Dans les grandes agglomérations comme Libreville, les scènes d’imprudence sont devenues fréquentes. Entre dépassements dangereux, troisième file lors des embouteillages, accélérations dans les ruelles ou circulation à vive allure sur des voies secondaires fréquentées par des enfants et des piétons, plusieurs citoyens estiment que l’insécurité routière atteint un niveau préoccupant.
Pour Stéphane Okome, emprunter les transports en commun est devenu une source permanente d’inquiétude :
« Quand je prends les transports en commun, je prie toujours d’arriver sain et sauf, parce que je connais la mauvaise conduite de certains chauffeurs. »
Même indignation chez Darlys Onanga, qui dénonce le manque de considération envers les passagers :
« C’est difficile de monter dans certains bus de Libreville tellement ils nous transportent comme de la marchandise. Ils font des manœuvres dangereuses comme s’ils se fichaient complètement de la sécurité des passagers. »
Les piétons eux aussi disent se sentir exposés au danger. Un habitant de la capitale témoigne :
« J’ignore si le plus dangereux est d’être piéton ou passager. Mais ce qui est sûr, c’est qu’il y a beaucoup de chauffards dans la capitale. Pas besoin d’avoir une voiture ou un permis pour faire ce constat. »
Au-delà des témoignages, plusieurs citoyens pointent du doigt le manque de discipline routière et l’insuffisance des sanctions appliquées contre les conducteurs récidivistes.

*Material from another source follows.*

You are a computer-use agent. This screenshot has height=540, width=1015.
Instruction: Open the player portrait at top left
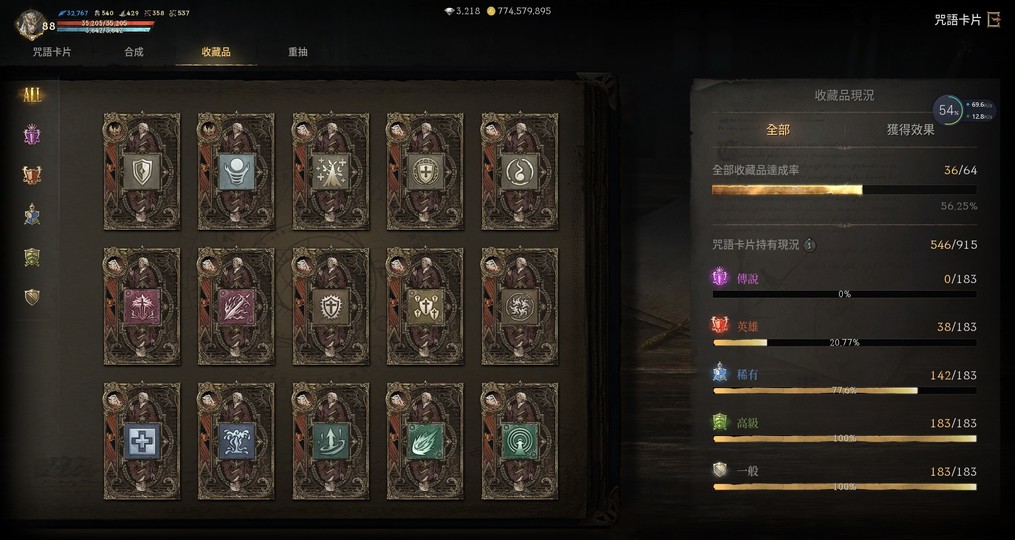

Certains estiment que le retrait définitif du permis de conduire devrait être envisagé pour les chauffeurs responsables de comportements particulièrement dangereux ou d’infractions répétées.
Les populations dénoncent notamment :
- les excès de vitesse dans les quartiers résidentiels ;
- les troisième files pendant les embouteillages ;
- les dépassements dangereux ;
- les accélérations brusques à proximité des écoles et habitations ;
- le non-respect des piétons ;
- ou encore les conduites imprudentes sur les routes secondaires.
Dans certains quartiers, des riverains dénoncent également les véhicules roulant à grande vitesse sur des routes en terre, soulevant poussière et gravillons sans aucun égard pour les habitants ou les enfants présents aux abords des voies.
Face à cette situation, plusieurs voix appellent les autorités compétentes à renforcer les contrôles routiers, durcir les sanctions et accentuer les campagnes de sensibilisation sur la sécurité routière. Pour beaucoup, la lutte contre les chauffards ne doit pas se limiter aux opérations ponctuelles de police, mais s’inscrire dans une véritable politique de prévention et de protection des usagers.
Les passagers, eux aussi, sont invités à adopter davantage de vigilance en dénonçant les comportements dangereux et en exigeant le respect des règles élémentaires de sécurité.
Car derrière chaque excès de vitesse ou chaque manœuvre imprudente, ce sont des vies humaines qui sont exposées. Dans un contexte où les accidents de circulation restent fréquents, de nombreux citoyens estiment qu’il devient urgent de replacer la responsabilité et le civisme au cœur de la conduite routière au Gabon.